The South Valley is in the midst of several road construction projects. Two of these are first and foremost storm drainage projects: Blake Road at Coors to the Isleta Drain, and Barcelona Road from Armijo Drain to Isleta Drain. Note the termini aren’t roadways but waterways.
Let’s go birds’ eye to get a better idea of Barcelona Road, in two parts, particularly as its in a part of town most residents of the area never get to experience:
Okay, those are really no help at all. They’re too small, but more importantly we lose the real reason for these road jobs, the Drains. Let’s go to the 1954 USGS map and lose the population/foliage clutter:
Ah, that’s better. The north/south candy stripes are to the east what was then known as the “El Camino Real,” now Isleta Boulevard. To the west is NM-45, now more commonly referred to as Death Trap Coors Boulevard. You can probably make out Isleta Drain running north/south parallel to NM-45, while the Armijo Drain juts off from Isleta Drain just north of where Rio Bravo Blvd (NM-500) will eventually be (it’s not yet built in 1954), and then curls north across Barcelona (note the Barcelona School) a few blocks west of Isleta.
While both phases of the $9 million job focus squarely on storm drainage, the old (heck, it’s older than Rio Bravo and many now surrounding roads) Barcelona Road itself will also see very needed improvements. As the County puts it:
Roadway improvements shall consist of bicycle lanes, curb and gutter, and sidewalk to provide a safe roadway corridor.
The first phase of the Barcelona project will consist of road and storm drain improvements from the Armijo Drain to Joe Sanchez. Also with the first phase there will be new sidewalk constructed on the north side of Barcelona between Isleta Blvd and the Armijo Drain. The second phase will construct new road and storm drain improvements from Joe Sanchez to the Isleta drain.
Parsing this out, it appears Barcelona will get bike lanes throughout, but sidewalk only from Isleta Blvd. to Joe Sanchez Road (at what is now Barcelona Elementary School). Focusing on the roadway details, and leaving the water/storm elements for another time, a quick bike ride along Barcelona yesterday showed the sidewalk construction mid-progress (here looking about halfway between Isleta Blvd. and Joe Sanchez Rd.:

One thing to keep in mind with the photo above is that this stretch of Barcelona isn’t all torn up to Hell, unlike the section starting with those roadway orange barrels you can just barely make out in the distance. Another thing to keep in mind is that these newfangled sidewalks are a radical concept on “rural” Barcelona Road.

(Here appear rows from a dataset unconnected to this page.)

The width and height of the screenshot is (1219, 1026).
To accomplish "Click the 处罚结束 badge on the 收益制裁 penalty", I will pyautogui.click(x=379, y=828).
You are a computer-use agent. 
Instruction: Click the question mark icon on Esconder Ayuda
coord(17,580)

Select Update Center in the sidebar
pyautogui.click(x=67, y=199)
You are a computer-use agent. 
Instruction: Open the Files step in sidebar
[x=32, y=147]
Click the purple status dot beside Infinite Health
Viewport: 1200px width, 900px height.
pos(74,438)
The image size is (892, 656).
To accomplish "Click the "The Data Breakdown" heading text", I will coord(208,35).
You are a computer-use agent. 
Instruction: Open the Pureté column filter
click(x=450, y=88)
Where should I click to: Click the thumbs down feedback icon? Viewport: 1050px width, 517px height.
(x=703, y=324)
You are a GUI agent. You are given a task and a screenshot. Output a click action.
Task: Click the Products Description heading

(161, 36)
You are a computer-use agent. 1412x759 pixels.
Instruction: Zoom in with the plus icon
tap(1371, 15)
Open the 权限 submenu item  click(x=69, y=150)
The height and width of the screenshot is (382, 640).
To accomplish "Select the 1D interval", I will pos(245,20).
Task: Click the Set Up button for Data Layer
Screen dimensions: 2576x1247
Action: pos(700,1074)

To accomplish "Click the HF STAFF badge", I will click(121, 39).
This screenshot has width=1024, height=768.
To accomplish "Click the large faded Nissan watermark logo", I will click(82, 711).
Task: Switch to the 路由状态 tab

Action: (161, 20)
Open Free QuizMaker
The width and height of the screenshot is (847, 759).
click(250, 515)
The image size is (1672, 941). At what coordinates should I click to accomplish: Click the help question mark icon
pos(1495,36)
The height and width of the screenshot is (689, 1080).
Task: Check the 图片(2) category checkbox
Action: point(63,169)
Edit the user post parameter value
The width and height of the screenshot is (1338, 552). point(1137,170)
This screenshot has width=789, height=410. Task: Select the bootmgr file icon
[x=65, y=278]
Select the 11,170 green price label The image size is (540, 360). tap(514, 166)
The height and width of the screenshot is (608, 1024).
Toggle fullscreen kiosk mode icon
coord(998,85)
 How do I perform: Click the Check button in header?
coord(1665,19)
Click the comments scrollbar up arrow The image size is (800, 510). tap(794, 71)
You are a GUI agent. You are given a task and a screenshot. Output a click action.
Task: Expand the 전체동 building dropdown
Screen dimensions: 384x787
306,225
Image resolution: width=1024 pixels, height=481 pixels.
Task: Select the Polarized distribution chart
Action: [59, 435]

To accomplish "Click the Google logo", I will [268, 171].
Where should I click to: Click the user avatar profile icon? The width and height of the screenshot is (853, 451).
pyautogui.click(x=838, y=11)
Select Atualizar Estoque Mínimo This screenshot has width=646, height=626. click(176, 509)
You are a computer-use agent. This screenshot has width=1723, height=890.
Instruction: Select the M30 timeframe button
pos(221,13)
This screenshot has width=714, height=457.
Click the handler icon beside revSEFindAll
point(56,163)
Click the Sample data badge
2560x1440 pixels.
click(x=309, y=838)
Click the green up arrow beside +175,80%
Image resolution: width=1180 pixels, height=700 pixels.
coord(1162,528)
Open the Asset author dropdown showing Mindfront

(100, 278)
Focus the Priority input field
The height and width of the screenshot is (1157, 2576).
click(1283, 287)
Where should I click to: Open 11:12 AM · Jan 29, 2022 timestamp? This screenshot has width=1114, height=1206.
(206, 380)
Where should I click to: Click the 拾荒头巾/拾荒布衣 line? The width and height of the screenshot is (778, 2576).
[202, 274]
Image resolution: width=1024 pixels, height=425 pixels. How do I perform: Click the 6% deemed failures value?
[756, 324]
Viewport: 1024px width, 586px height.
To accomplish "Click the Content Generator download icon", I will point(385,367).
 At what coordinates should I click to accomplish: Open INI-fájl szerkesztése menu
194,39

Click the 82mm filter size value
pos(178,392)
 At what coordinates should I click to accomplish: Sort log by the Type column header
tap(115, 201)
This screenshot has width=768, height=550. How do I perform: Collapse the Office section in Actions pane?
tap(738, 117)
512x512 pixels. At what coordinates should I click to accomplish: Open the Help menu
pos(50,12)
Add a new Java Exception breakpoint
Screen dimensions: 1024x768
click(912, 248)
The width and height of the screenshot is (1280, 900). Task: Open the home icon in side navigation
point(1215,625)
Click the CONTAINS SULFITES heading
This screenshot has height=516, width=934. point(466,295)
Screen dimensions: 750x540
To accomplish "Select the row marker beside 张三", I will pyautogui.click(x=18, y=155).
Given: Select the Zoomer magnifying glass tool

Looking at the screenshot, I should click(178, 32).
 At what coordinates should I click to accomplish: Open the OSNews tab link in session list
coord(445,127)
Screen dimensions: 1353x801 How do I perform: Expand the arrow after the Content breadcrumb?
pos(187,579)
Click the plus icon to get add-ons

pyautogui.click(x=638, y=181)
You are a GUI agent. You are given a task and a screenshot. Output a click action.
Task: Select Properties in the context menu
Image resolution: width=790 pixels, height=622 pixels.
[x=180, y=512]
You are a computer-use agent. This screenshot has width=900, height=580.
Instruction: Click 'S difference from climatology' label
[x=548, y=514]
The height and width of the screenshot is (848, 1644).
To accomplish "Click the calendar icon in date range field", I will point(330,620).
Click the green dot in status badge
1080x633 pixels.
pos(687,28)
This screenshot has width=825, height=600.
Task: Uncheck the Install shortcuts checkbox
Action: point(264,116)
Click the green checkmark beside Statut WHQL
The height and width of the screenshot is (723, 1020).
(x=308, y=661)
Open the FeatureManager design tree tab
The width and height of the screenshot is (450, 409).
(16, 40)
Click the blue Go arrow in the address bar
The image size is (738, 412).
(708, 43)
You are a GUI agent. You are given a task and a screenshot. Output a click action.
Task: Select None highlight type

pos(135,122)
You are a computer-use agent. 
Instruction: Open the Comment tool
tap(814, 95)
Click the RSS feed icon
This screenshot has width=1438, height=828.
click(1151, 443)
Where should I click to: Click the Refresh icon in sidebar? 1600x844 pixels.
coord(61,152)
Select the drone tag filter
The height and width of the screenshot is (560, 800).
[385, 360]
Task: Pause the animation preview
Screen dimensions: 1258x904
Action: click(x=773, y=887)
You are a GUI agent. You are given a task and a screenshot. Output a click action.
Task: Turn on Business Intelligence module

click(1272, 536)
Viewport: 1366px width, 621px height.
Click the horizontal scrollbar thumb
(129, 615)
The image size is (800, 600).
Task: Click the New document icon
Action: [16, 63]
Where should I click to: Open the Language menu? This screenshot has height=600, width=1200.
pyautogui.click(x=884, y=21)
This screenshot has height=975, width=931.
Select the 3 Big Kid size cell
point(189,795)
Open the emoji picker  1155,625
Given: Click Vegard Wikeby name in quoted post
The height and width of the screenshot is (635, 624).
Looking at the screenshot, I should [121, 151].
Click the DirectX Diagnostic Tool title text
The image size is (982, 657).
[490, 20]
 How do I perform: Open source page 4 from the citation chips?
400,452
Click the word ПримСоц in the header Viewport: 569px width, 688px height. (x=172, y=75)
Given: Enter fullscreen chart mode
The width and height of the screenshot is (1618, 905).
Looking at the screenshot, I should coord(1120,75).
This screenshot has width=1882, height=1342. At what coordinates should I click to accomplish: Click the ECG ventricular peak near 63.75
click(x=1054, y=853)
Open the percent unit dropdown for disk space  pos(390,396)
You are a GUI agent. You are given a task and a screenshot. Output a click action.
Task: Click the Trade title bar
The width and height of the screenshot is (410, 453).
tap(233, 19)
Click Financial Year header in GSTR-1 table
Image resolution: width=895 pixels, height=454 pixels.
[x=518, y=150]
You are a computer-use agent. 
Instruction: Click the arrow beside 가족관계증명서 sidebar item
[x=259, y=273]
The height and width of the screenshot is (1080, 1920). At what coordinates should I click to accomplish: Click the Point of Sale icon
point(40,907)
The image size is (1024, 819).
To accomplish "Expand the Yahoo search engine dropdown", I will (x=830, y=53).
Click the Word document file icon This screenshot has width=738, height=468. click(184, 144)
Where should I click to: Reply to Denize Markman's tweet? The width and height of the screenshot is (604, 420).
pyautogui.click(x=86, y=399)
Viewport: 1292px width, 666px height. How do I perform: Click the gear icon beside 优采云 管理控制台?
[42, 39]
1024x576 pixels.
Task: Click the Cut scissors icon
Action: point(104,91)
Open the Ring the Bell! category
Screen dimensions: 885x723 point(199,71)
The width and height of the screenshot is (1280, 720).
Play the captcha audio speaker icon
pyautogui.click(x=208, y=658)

Here’s a July 2015 Google Streetview of Barcelona looking in the same direction just a bit west of the earlier photo:
Hmmm…storm drainage and walking might be issues here.
So while the construction on Barcelona now, particularly with the simultaneous absolute closure of nearby Blake Road at Death Trap Coors, is causing a bit of havoc for roadway users (including your humble blog poster who sometimes using this route to bike to work), that new sidewalk is n-i-c-e.
Of course, not everyone living in “rural” South Valley thinks sidewalks are nice. As has been true elsewhere, some feel sidewalks obliterate the historic “rural” feel of the centuries-old South Valley. (Full disclosure: Your humble blog poster lives on a South Valley street without sidewalks, and with speed bumps. He also tells you to get off his lawn.)
Of course the centuries-old historic “rural” (whatever that is) feel of Barcelona Road has also included semi-permanent flooding every Monsoon Season, this despite the near ubiquitous presence of ditches drains such as Isleta and Armijo.
While things are all torn to Hell now in the far South Valley, a year or so from now (Phase II is scheduled to start in September 2018) roads like Blake and Barcelona will be in far better shape, both in terms of storm drainage and roadway safety/access. At least to the all-important Isleta and Armijo Drains. For water is often the dog that wags the roadway construction tail down in these parts.